The three caves that we had traveled through lined up and you could sit on the beach and look through all three of them and see a little spot of open ocean. The cove on the end of the left turn was the one Roger and I were trying to get to the day before. While Maryly and I got our lunch out, the main group of BASKers came in through that cove on their way back and a landed to join us. John Dixon, Tsunami Ranger, pulled his boat up across a log and a rock, then posed in it pretending that he had paddled it that high up above the water. Maryly was impressed at the organized anarchy of a BASK trip. People formed groups of kayakers to go someplace, then the groups split up and reformed like quicksilver to go in different directions with hardly any discussion. Yet nobody was ever pressured (very hard) to go someplace they didn't feel comfortable and there always seems to be a more advanced kayaker willing (without being asked) to escort a novice back to the cove. Maryly says "This is a GREAT club"! (She's not the first to notice that).
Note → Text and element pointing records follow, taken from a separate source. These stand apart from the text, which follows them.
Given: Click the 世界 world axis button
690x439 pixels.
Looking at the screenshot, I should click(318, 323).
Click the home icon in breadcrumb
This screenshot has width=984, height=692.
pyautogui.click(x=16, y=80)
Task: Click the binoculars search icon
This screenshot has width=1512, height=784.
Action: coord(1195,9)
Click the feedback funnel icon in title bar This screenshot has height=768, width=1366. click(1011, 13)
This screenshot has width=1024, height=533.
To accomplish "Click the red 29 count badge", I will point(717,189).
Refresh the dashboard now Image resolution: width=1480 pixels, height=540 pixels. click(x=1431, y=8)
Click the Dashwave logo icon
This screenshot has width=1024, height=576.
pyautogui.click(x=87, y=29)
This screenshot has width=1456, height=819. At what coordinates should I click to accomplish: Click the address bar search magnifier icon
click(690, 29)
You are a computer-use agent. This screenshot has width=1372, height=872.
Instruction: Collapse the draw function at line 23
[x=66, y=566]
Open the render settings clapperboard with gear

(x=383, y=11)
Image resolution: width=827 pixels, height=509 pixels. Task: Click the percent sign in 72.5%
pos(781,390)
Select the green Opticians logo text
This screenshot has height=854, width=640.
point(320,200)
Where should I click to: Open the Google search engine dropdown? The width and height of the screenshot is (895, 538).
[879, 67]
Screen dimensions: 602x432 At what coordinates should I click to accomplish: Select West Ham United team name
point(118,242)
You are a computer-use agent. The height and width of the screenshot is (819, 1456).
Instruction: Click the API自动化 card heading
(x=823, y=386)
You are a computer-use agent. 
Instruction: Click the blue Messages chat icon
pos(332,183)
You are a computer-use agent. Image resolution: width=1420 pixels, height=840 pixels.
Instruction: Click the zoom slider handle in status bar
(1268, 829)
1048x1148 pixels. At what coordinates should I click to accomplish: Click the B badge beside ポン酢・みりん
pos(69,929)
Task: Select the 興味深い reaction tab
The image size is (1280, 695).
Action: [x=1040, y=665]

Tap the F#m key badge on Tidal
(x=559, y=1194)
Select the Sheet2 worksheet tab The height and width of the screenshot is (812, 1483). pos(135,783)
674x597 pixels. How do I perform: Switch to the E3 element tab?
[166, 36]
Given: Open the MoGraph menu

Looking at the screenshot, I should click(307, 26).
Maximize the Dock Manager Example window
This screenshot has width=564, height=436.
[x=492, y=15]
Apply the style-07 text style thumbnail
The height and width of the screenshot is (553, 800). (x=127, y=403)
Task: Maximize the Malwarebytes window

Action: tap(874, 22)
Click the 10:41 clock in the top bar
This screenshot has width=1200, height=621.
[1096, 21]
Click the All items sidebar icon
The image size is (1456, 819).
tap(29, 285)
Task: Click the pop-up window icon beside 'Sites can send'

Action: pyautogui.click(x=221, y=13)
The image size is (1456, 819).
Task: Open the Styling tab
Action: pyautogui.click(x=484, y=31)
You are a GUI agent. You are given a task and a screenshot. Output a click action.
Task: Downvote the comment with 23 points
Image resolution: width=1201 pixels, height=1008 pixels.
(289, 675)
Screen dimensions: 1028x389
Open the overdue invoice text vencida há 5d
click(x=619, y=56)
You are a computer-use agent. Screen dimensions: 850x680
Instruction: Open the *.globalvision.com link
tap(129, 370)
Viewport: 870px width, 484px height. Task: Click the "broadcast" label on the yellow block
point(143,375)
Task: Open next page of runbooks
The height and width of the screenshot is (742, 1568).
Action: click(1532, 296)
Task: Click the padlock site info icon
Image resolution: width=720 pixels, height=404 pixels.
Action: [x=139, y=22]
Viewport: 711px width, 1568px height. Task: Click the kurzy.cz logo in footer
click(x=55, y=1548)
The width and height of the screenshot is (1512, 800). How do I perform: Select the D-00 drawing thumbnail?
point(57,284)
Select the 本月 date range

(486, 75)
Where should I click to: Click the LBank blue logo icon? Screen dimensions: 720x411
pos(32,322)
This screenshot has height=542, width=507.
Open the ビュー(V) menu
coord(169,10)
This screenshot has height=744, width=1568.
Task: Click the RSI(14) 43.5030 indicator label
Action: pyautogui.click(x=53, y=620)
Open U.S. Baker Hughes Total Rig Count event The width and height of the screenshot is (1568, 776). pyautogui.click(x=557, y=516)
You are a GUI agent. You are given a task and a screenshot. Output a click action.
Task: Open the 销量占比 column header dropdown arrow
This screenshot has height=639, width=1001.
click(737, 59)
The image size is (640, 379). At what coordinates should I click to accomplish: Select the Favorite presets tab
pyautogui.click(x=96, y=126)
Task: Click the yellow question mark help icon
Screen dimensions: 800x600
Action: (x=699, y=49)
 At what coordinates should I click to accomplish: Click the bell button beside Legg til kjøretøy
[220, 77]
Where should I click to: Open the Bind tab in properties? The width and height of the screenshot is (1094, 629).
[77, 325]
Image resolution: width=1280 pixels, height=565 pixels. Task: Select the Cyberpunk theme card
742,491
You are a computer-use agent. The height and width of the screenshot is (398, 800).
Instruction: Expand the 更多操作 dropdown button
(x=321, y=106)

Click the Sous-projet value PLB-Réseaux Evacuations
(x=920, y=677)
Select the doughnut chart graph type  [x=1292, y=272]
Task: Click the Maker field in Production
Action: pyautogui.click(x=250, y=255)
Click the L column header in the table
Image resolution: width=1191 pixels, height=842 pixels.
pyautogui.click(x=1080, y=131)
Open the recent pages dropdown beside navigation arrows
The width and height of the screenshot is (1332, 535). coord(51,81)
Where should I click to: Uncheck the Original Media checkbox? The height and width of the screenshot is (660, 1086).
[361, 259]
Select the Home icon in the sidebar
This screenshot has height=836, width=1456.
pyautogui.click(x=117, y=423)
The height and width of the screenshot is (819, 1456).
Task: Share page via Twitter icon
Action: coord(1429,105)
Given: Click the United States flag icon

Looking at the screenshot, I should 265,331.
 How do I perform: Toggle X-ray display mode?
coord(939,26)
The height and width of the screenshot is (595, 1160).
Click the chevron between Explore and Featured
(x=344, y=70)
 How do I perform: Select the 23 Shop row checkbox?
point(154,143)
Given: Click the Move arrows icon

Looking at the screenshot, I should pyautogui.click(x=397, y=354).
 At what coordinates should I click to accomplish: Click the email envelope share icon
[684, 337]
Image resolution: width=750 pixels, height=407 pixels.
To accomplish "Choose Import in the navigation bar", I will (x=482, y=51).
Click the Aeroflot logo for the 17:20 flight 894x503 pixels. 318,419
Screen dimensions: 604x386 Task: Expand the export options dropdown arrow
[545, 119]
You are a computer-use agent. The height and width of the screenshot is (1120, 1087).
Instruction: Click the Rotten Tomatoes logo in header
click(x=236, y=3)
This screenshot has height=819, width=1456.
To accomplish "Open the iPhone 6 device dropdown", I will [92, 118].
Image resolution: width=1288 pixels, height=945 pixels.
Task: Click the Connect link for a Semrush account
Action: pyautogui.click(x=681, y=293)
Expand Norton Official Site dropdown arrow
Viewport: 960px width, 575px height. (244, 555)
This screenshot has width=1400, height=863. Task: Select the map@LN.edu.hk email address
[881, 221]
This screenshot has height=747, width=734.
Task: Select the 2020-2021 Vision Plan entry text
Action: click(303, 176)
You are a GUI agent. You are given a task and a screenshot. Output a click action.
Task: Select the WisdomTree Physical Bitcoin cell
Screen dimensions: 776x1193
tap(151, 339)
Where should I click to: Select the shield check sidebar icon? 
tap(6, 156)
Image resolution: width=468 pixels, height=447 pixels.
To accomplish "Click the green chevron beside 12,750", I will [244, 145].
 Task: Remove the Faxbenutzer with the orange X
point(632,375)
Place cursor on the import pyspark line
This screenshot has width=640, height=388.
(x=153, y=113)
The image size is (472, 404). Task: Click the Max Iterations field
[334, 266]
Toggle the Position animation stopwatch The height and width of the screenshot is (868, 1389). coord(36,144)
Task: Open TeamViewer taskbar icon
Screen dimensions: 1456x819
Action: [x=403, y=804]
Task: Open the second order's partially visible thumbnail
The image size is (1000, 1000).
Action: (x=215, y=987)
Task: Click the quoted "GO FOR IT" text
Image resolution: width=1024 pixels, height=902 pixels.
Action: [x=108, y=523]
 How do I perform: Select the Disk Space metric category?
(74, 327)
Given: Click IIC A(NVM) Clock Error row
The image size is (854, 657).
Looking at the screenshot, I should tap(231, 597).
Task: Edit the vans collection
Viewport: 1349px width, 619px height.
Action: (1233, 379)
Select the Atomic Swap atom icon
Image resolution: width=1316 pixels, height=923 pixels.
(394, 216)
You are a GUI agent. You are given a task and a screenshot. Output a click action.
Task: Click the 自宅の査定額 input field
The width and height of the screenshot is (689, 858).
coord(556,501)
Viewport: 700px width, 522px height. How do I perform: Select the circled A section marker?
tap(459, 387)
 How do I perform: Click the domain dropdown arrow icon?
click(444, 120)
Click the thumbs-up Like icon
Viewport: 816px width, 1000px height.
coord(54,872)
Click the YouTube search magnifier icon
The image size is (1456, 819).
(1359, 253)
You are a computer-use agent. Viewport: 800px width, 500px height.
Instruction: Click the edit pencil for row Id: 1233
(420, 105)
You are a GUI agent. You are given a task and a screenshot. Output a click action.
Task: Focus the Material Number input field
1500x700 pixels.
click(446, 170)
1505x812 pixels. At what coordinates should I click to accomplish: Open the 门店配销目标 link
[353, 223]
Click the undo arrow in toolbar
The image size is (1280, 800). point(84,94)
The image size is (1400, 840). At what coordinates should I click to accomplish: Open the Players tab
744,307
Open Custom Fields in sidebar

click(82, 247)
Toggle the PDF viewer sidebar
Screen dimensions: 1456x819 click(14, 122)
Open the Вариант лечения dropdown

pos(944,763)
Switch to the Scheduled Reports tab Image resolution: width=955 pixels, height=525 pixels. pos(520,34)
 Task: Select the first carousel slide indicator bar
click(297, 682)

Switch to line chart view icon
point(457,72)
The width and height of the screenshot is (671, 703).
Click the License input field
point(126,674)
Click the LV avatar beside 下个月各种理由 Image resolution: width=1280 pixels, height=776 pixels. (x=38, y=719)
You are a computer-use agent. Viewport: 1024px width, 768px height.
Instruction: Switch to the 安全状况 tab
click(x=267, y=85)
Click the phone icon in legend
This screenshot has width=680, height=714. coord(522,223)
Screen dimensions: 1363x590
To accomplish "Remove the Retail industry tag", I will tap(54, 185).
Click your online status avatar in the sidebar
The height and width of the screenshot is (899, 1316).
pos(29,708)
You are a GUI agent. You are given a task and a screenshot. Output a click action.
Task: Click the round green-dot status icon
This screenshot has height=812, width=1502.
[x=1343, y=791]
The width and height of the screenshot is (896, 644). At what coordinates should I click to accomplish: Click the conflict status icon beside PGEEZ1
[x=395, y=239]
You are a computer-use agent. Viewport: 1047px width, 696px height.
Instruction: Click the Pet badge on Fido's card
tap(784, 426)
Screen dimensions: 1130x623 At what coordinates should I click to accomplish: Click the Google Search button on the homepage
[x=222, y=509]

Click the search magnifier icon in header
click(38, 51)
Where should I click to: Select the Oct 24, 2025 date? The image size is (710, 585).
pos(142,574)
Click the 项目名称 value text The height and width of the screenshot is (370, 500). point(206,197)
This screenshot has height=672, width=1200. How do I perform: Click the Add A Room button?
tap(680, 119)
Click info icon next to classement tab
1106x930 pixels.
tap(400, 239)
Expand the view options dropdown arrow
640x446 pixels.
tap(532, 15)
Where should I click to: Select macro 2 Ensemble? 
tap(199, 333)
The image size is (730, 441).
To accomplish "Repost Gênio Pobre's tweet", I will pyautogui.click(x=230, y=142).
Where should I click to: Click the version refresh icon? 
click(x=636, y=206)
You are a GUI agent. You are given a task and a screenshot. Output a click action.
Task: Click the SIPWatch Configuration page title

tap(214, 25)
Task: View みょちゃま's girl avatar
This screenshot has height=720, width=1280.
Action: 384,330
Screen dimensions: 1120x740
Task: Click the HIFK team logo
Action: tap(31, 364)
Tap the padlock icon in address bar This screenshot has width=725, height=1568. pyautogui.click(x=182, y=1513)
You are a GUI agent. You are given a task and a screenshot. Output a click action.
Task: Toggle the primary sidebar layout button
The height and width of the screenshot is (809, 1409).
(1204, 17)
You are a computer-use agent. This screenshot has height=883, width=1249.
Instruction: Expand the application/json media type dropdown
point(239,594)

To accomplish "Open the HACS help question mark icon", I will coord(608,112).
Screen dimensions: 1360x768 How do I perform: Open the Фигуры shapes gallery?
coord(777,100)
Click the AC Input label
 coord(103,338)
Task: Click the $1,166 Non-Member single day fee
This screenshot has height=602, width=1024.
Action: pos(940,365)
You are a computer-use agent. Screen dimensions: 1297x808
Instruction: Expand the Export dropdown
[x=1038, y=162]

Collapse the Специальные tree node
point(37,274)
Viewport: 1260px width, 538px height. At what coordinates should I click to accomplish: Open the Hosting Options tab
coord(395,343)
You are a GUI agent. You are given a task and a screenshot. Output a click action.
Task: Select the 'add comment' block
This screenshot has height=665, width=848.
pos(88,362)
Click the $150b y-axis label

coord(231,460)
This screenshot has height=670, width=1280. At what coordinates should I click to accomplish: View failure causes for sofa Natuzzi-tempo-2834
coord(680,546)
When lunch was over we went back out through the row of caves, with a short side trip to shine a flashlight into a large side cave and see where it ended. The people in the hard-shell kayaks pulled ahead leaving Roger, Maryly, and I to paddle our slow plastic boats in at our own speed. Another drop of quicksilver splitting off. Once we got behind we lingered even longer and went rock gardening on the calm north shore of the Russian Gulch cove. We went behind rocks close to shore and looked for more caves on our way to the beach. Once we hit the sand, it would be time to start packing up for home.